■ Assigned task 1: In the article on autumn leaf color, what begins the process of leaf color change, according to the U.S. Forest Service?
■ Assigned task 2: List, in order, every event that the article on autumn leaf color says happens in the tree during fall.
■ Assigned task 3: Pick up the article on autumn leaf color where it stops and keep writing.
──────── Page extract
POSTED: October 23, 2013 4:00 a.m.

One of nature's greatest spectacles is the array of colors presented during autumn in the mountains.

Most of us are lucky enough to live within driving distance of a deciduous forest, allowing us to take in the beauty of the color change.

Have you ever wondered what causes leaves to change color and fall off? Have you ever wondered why different trees seem to turn different colors?

According to the U.S. Forest Service, the process of leaf color change begins with the onset of longer nights and decreasing sunlight intensity.

During summer, trees are constantly producing sugars through a process called photosynthesis. These sugars are sent back down the plant from the leaves.

During fall, the veins that transmit fluids from the tree branches to the leaves close up. A thin layer of cells forms to clog the veins. This action traps different pigments in the leaves, resulting in brilliant fall color displays.

There are three pigments most important in leaf color change.
────────────────
──────── Entries shown
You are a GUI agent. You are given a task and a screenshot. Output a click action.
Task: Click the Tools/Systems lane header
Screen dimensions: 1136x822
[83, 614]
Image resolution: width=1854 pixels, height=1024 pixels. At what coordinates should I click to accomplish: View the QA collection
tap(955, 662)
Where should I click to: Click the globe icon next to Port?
────────────────
■ Written answer 1: The onset of longer nights and decreasing sunlight intensity.

■ Written answer 2:
1. The veins that transmit fluids from the tree branches to the leaves close up.
2. A thin layer of cells forms to clog the veins.
3. Different pigments are trapped in the leaves, resulting in brilliant fall color displays.

■ Written answer 3:
Chlorophyll is a green pigment that is most dominant in leaves. It captures the sunlight energy and is responsible for photosynthesis. Anthocyanins are pigment compounds with red and purple hues. Carotenoids are pigments that exhibit orange, yellow, and brown colors.

During summer, trees are actively producing and breaking down chlorophyll. It masks the other pigments because it is so plentiful.

During autumn, trees begin to shut down in anticipation of the winter. Chlorophyll eventually gets used up and dissipates from the leaves. The other pigments, the carotenoids and anthocyanins, become trapped in the leaves and begin to show through.

Timing and color variation of leaf change is dependent on species.

Sourwood leaves often change color and fall off while most other species are still green.

Oaks tend to be the last to change color.

The exact color the tree species will show is dependent on the amount and types of pigment contained in its leaves.

Oaks usually turn red or brown, poplars turn golden yellow, dogwoods turn purple-red, and maples have varying colors depending on the type.

Leaf drop is affected by many factors, but the main influence is longer nights. This is a sign to the tree that the cold winter months are coming soon.

Deciduous trees drop their leaves as a protection against cold temperatures. Leaves are the tenderest parts of the tree, and are very susceptible to freeze damage. Most deciduous leaves are fairly delicate, so ditching them for the winter minimizes cold damage to the trees.

Evergreen trees have found ways of avoiding leaf drop by having a hardened, waxy coating on their leaves for protection.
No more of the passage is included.